CRISPR screen analysis

Bowtie63 was used to obtain raw read-counts with 1 mismatch allowance, thus taking the best-matching single guide RNA per read. Bayesian Analysis of Gene EssentiaLity 2 (BAGEL2) software64 was then used to calculate normalized read counts, and log2 fold change was obtained by comparing the reference timepoint of the corresponding cell line. Next, genes were determined as vulnerabilities by applying the standard BAGEL2 pipeline and excluding core-essential genes. The top 500 gene vulnerabilities ranked by BAGEL score were used as an input for enrichment pathway analysis using the WEB-based GEne SeT AnaLysis Toolkit (WebGestalt)65,66. The following parameters were used for WebGestalt: minimum number of genes per category = 5; maximum number of genes per category = 2,000; and test performed = Benjamini–Hochberg.

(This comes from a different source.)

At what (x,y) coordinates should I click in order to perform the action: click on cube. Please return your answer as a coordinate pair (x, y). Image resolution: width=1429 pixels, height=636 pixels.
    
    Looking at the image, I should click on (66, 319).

Statistical analysis and reproducibility

Samples were analysed as described in the figure legends. Data were considered significant if P < 0.05. No statistical methods were used to predetermine sample size. For randomization and blinding details, please see the Reporting Summary. Most experiments were not randomized because they did not have an intervention that required randomization. Statistics were calculated using Graphpad Prism v9.0.1 software or RStudio 4.0.2 unless described otherwise in the Methods; statistical details can be found in the legends for each figure. The box for all box and whisker plots represent the 25th to 75th percentiles for minima and maxima, the line in the middle of the box represents the median, and the whiskers represent minimum and maximum values. Adobe Illustrator v26.3.1 was used to create the schematics and figures.

Reporting summary

Further information on research design is available in the Nature Portfolio Reporting Summary linked to this article.